Lorsqu’un bail commercial a été renouvelé en raison du silence du bailleur, alors qu’une instance en résiliation était en cours, les manquements du locataire réitérés après le renouvellement peuvent justifier sa résiliation.
Le bailleur commercial qui n’a pas répondu dans le délai de trois mois à la demande de renouvellement du bail formée par le locataire est réputé accepter le principe du renouvellement (C. com. art. L 145-10).
Un propriétaire de locaux commerciaux, loués à usage de restaurant , agit contre son locataire pour voir constater l’acquisition de la clause résolutoire, lui reprochant divers manquements, notamment liés au non-respect des règles de la copropriété où se situait le restaurant.
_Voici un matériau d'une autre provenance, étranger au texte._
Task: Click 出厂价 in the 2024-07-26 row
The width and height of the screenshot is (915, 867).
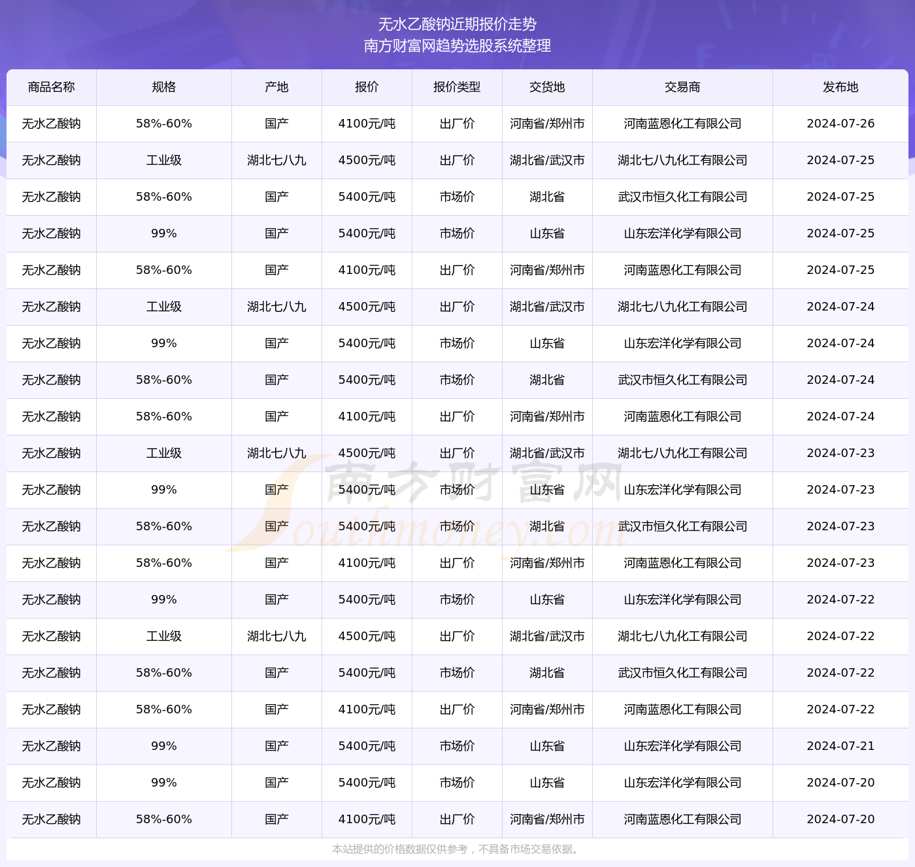Action: tap(457, 124)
Trois années plus tard, alors que l’instance en résiliation est en cours , le locataire notifie au bailleur une demande en renouvellement du bail . Le bailleur n’ayant pas répondu, le locataire soutient que le bail a été irrévocablement renouvelé, ce qui fait selon lui obstacle à la poursuite d’une instance en résiliation engagée auparavant : seuls de nouveaux manquements, postérieurs au renouvellement du bail, pourraient en justifier la résiliation, la poursuite d’un manquement antérieur au renouvellement du bail et connu par le bailleur avant le renouvellement ne pouvant en revanche pas être invoquée.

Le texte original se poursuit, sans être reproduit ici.